Say you’ve got a Windows command to run over and over with a different arg each time. Wouldn’t it be nice if you could make a word list and loop over it the way bash does?
Because Cmd is RetardedTM, the FOR loop it offers is only for line-oriented records. Imagine a spreadsheet. Records are like rows, and fields are like cells.

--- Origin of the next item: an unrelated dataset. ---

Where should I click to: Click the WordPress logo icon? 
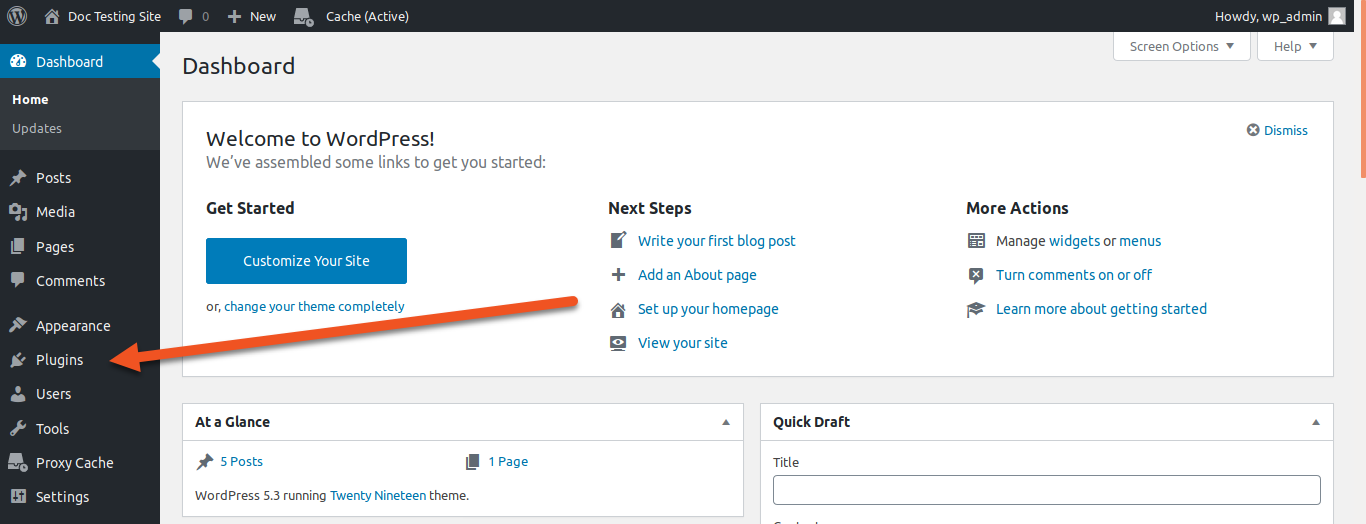click(17, 16)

FOR has delimiters to chop up a record into fields (aka tokens) and each gets its own letter of the alphabet. The problem there is you need to anticipate the number of fields you’ll need (capped at 26), your loop will only run once (useless for a list), and all the words will become variables simultaneously (awful).
@ECHO OFF
FOR /F "tokens=1-4 delims= " %%i IN ("Hermes Zapp Leela Amy") DO (
ECHO *%%i*
ECHO *%%j*
ECHO *%%k*
ECHO *%%l*
)
A double-quoted string, however intuitive, isn’t gonna work. FOR can loop over the stdout from a command though (single quotes). We’ll just have to feed the loop multiple lines then (as mentioned in an earlier post)…

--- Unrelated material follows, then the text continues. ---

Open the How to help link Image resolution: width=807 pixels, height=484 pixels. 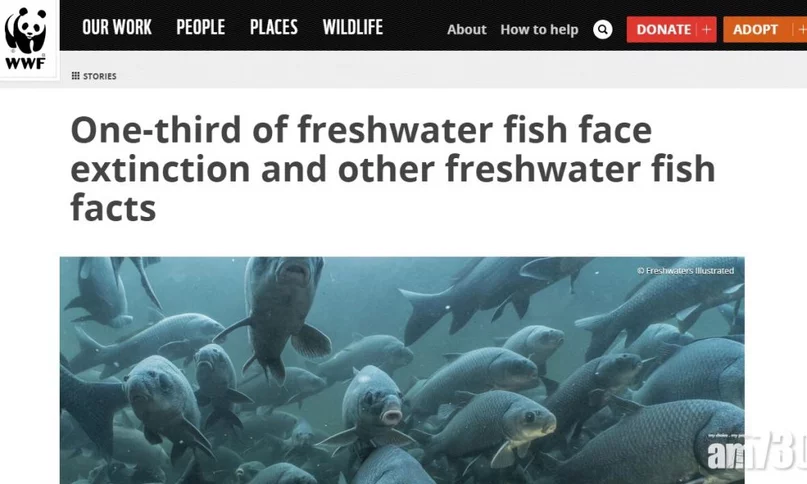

Chaining echoes works, but it’s tedious and ugly, even for batch code.
@ECHO OFF
FOR /F "delims=" %%i IN ('ECHO Hermes^&ECHO Zapp^&ECHO Leela^&ECHO Amy') DO (
ECHO *%%i*
)
Finally, the tidy equivalent…
@ECHO OFF
SET LIST=Hermes,Zapp,Leela,Amy,Zoidberg,Fry,BenderSET LIST=ECHO %LIST:,=^^^&ECHO %
FOR /F "delims=" %%i IN ('%LIST%') DO (
ECHO *%%i*
)
A new trick is introduced here. Batch can do some limited string manipulation on the contents of variables (the %blah% kind, not the %1 or %i kind). In this case, each comma is getting replaced with “^&ECHO “. The carets get interpreted away immediately on that line, then again when FOR first looks at it.
If the list gets long, you can break it up into several concatenations.